My mentors, Drs. William Farrar and William L. McCarty, wrote one of the early references to temporal pain associated with a growth and development issue. The problem was related to either a flaring of the mandibular coronoid process with subsequent impingement at the zygomatic arch; or with an osteoma on either the coronoid process or the zygomatic arch. The result was the same, a physical limitation that caused painful dysfunction requiring surgery to correct.
There are other rare conditions—such as tumors of muscle or bone—that can cause pain in the region, but this present article is concerned with referred musculoskeletal pain.
Typically, an insertion tendinosis of the medial tendon of the Temporalis muscle produces almost identical symptoms as the lateral tendon that inserts on the coronoid process. But in a smaller number of cases, the pain is either a low grade ache with little or no obvious referral pattern, or it may have a singular distant referral to the inner canthus of the eye. The patient describes the pain as a headache in the inner corner of the eye, not just as “eye pain.” Certainly, other possible conditions should be ruled out before a confirmed diagnosis is made. However, when glaucoma and pseudotumor, eye strain, ophthalmoplegic migraines, and other medical conditions have been ruled out, then the referred pain to the inner canthus of the eye may be established. It may be a referred painful headache from an insertion strain or insertion tendinitis of the medial tendon of the temporalis muscle.

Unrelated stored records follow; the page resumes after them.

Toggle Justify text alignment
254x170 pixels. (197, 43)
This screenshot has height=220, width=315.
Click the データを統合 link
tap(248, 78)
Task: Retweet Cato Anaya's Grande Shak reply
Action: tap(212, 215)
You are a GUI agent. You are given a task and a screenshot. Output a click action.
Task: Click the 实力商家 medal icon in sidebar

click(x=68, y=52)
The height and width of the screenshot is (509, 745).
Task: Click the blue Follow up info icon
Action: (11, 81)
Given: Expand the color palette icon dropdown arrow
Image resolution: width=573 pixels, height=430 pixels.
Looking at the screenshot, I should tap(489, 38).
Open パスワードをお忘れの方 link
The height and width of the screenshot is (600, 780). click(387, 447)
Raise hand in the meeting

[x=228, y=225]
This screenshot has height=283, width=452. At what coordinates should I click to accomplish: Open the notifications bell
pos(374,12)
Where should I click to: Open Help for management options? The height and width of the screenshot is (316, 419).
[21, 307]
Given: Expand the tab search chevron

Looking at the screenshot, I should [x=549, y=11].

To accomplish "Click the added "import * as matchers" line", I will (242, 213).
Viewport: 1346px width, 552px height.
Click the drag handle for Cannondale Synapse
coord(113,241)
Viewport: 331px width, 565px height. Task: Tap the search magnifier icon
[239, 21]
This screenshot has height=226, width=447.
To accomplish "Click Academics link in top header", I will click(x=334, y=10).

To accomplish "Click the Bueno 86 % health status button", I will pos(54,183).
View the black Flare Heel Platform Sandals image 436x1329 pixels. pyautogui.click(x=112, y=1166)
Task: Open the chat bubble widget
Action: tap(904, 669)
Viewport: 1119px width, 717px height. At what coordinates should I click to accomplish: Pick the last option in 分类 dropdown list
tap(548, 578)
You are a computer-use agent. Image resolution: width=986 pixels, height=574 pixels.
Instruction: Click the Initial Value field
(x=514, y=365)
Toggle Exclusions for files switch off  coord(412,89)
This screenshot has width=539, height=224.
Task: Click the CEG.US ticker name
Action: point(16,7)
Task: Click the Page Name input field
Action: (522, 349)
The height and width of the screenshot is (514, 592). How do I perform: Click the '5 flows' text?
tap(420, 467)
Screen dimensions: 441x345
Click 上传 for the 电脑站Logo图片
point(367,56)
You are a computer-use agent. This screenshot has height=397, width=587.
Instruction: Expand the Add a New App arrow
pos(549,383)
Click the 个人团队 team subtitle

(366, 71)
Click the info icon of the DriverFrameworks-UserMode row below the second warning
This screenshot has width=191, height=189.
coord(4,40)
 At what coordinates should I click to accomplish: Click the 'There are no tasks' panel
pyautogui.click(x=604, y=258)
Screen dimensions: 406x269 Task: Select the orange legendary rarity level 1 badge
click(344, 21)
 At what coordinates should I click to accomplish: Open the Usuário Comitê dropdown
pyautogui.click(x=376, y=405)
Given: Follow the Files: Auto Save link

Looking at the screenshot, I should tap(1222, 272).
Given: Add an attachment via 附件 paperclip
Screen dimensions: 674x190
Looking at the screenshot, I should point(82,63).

An interesting feature of the headache is noted: the patient will place their index finger at the inner canthus of the eye or orbit and comment that the pain is an intense headache.
So far, I have not mentioned the actual site of insertion as the ground work needed to be laid before reaching a possible diagnosis. And, most physicians will likely choose to enlist the aid of a dentist to make the diagnostic test, as the test site of local anesthetic injection is immediately posterior and slightly lateral to the second or third molar tooth. Anatomically, the medial tendon inserts into the linear depression that lies between the external and internal oblique lines of the ramus of the mandible2 (see Figures 1 and 2 for dissection photos of lateral and medial temporal tendons).
Another landmark that should not be anesthetized in the immediate region is the lingual nerve to the tongue. If the local anesthetic needle is placed slightly medial to the internal oblique line, lingual nerve anesthesia to the tongue will likely result.
We often like to use digital pressure when examining the structures of the head or neck, but in some cases, such as this one, the tendon insertion is not painful to digital pressure, yet when the medial tendon was anesthetized (1/4 cc) the orbital headache stopped immediately and was pain-free for the two-hour duration of the local anesthetic. A subsequent block achieved the same results of relief. The seemingly odd referral site to the eye simply underlines the complexity of the trigeminal nerve and supports an anesthesiologist colleague’s wisdom to “think outside the box” in dealing with seemingly bizarre or unusual cases.
This case was complex as she also suffered splenius capitis muscle syndrome bilaterally, as well as lateral temporalis muscle tendinitis bilaterally. All of the patient’s two year history of symptoms seemed directly and immediately related to the general anesthetic intubation for C-section in 2006. Whether there were sub-clinical signs or symptoms prior to the C-section because of breast-reduction surgery in 2005 is difficult to determine.